• **Work instructions**
(1) In the blog entry, what status were the members placed in immediately after the meeting?
(2) Copy the part of the blog entry starting at "and i hate school." and ending at "away from me.".

• **Text extract**
+===+

Thursday, 29 October 2009
sad.
i don't want this to be it. and i am scared that it is going to be it. and i'm not okay with this.
i want to keep having this. i NEED to keep having this. it hurts to be there.
and i hate school. and now i don't have that to go to? really. what the f.ck did i do in this life to deserve all this. i wish i was graduating this fall. i just need to go to a new place.
sometimes i feel like the things i love the most are always taken away from me.
22.
never in my life did i think that i would sob as much as i did on my 22 birthday.
it literally felt like someone died, and i guess that is because something did. but the truth is, the only thing it changed was the fact that we won't have our house anymore.
i guess i should start at the beginning for this to make any sort of sense....
sorority people came to our school about 2 weeks ago with allegations of things that occurring. well, surprise we are a sorority, shit happens. so we said we did it all, etc. then we had individual meetings, where we were told telling the truth would set us free and we would most likely be on probation... they said worst case scenario, we would in fact loose our charter. so we pretty much all went in thinking [with the 4 women from nat.ionals who were there] that we would be just getting probation, with some members having the possibility of being on individual probation among other things.
well, yesterday on my lovely 22nd birthday, we had a meeting with na.ionals, where the president of soririty. was there, along with one of the women who was at our meetings 2 weeks ago. and our advisors, and the person in charge of greek stuff. and we were told that it is being taken away because of things we've done..
never in my life has i seen 30 girls break down into tears in literally a flash of a second. it was ridiculous. literally, it hurts my heart thinking about it. we were told we can appeal it, but affective immediately, we were all put in alumni status in good standings as long as we were all paid up.

+===+

Entries for locating text and elements:
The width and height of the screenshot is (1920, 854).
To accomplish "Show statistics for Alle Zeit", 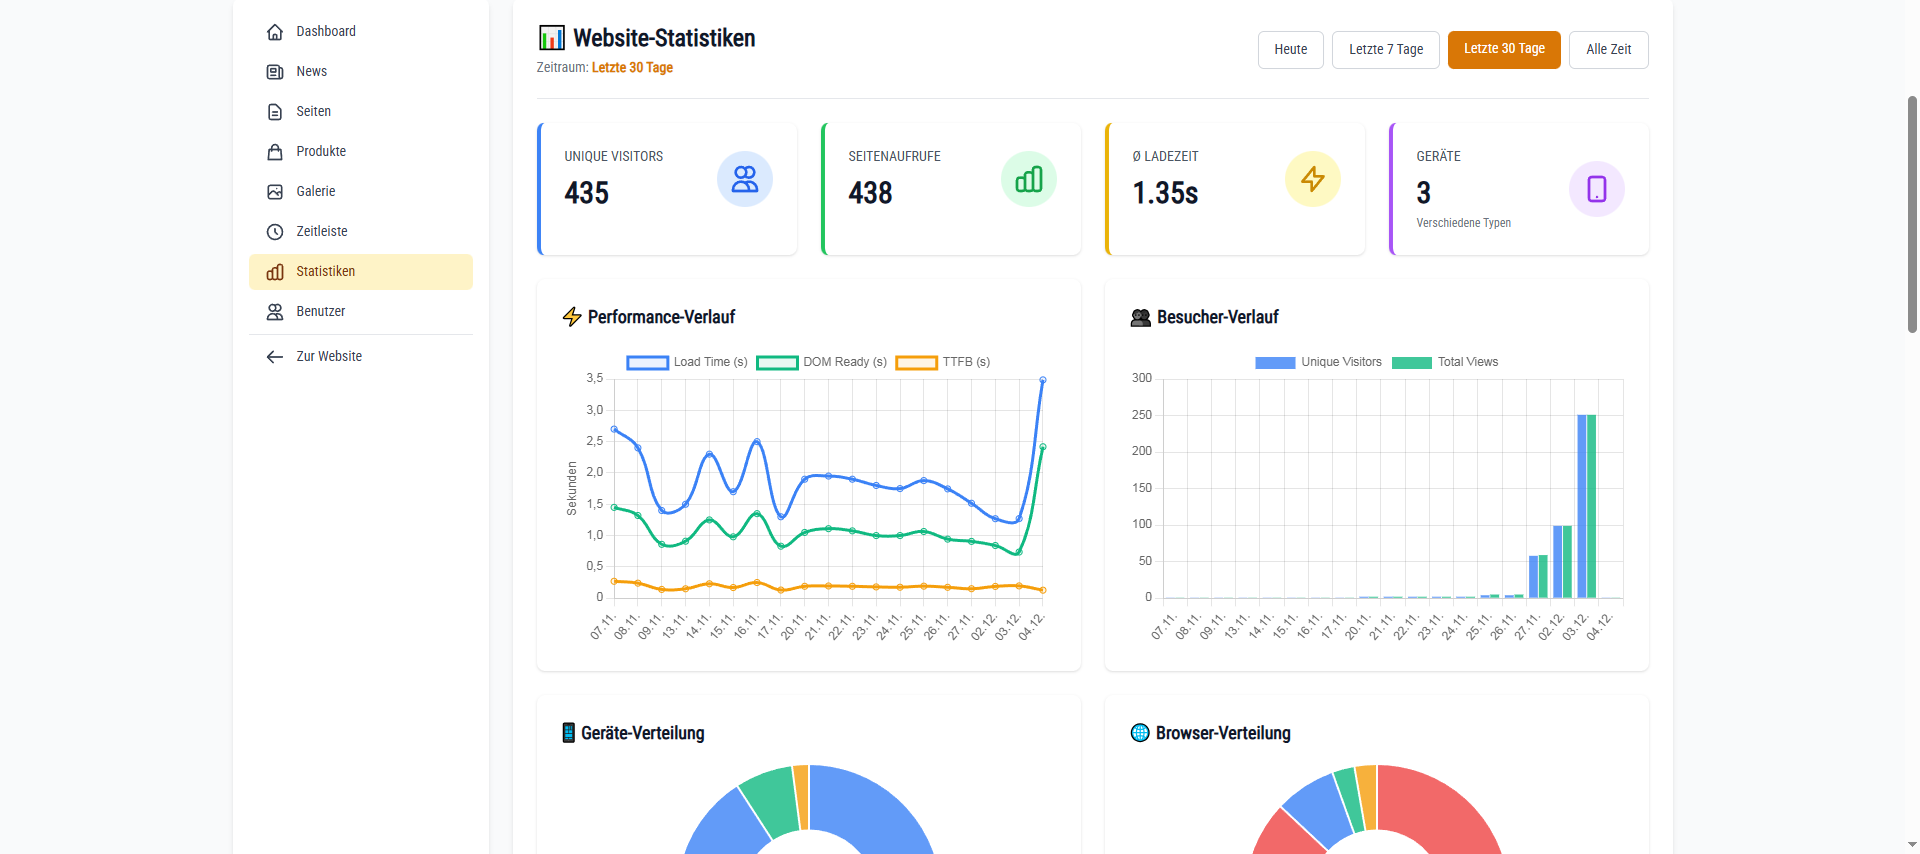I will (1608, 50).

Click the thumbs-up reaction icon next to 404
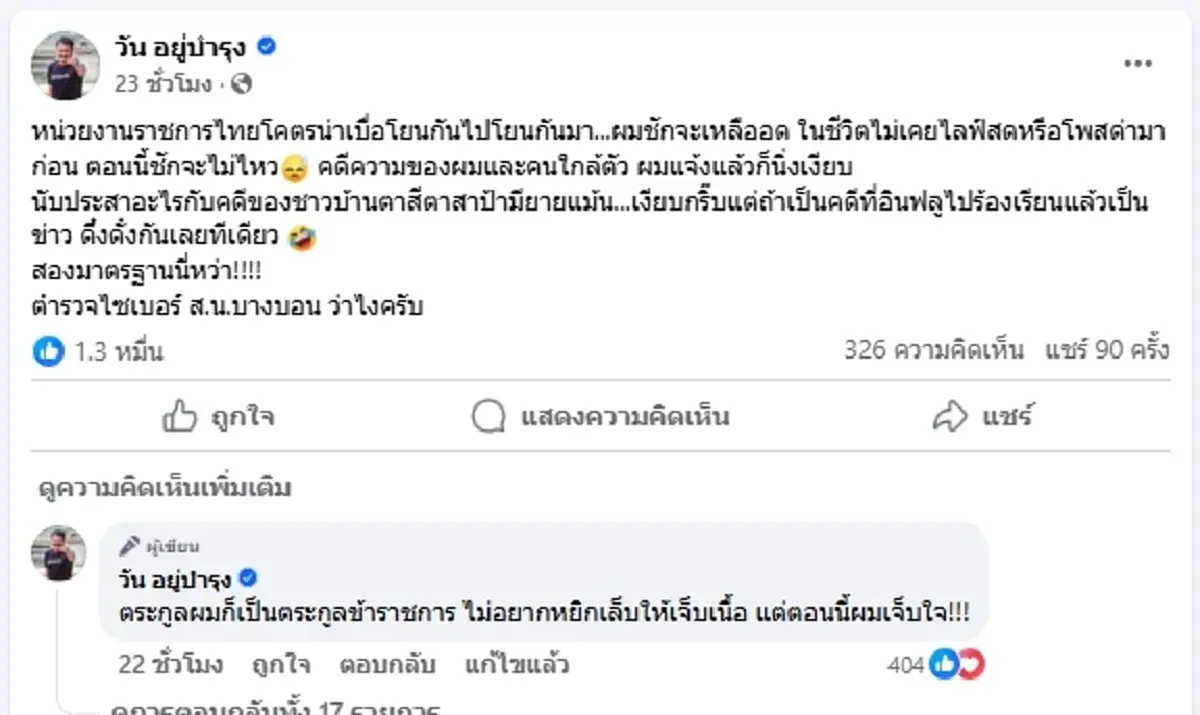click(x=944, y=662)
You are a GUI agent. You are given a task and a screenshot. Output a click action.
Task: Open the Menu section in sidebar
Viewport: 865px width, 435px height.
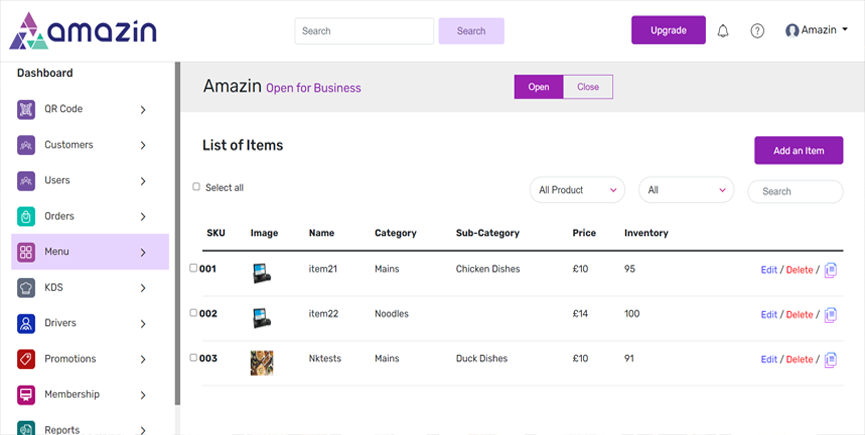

+===+

• **Outputs in order**
(1) Alumni status in good standing, as long as they were all paid up.

(2)
and i hate school. and now i don't have that to go to? really. what the f.ck did i do in this life to deserve all this. i wish i was graduating this fall. i just need to go to a new place.
sometimes i feel like the things i love the most are always taken away from me.